Fall Rail Excursions A Road Less Traveled
By Kelly Jasper

VERONA — Ed Keenan lives every boy’s dream. Keenan, 68, of Waynesboro, is a train conductor.

On Sunday, he and a crew led more than 600 people on backwoods tours of the Shenandoah Valley. Each fall excursion travels the short-line of the historic Shenandoah Valley Railroad, a route that runs from Verona to Pleasant Valley, just south of Harrisonburg.

The tours will continue through October — when the Valley’s fall foliage is at its peak — every Sunday and every other Saturday, said Ben True, operations manager of the railroad.

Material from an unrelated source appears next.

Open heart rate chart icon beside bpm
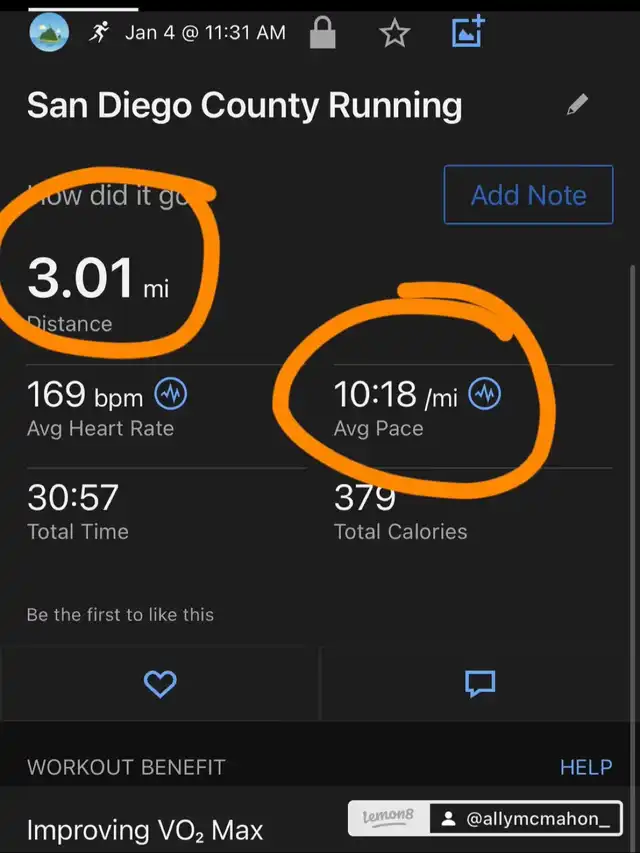The height and width of the screenshot is (853, 640). [171, 394]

True said the two-hour tour offers an increasingly rare perspective — that of the trainmen who work the line day in and day out.

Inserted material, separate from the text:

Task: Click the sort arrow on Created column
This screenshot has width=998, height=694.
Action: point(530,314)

Freight trains carrying feed, propane, lumber and ink still run the line during the week. But on weekends, five passenger cars and two locomotives tote passengers on the 30-mile roundtrip.

A Family Event

As the train sped through the countryside, families gathered in the open-air platforms between the refurbished 1940s Pullman passenger coaches.

You don’t see this side of the Valley much, said Ellen Lockhart of Staunton. She brought her 4-year-old grandson, Brooks Dill, along.

“I just love trains,” she said. “He really does too.”

Decked out in a Thomas the Tank Engine sweatshirt, Dill pumped his fist in the air, imitating the train’s horn. It was his first time on board a train.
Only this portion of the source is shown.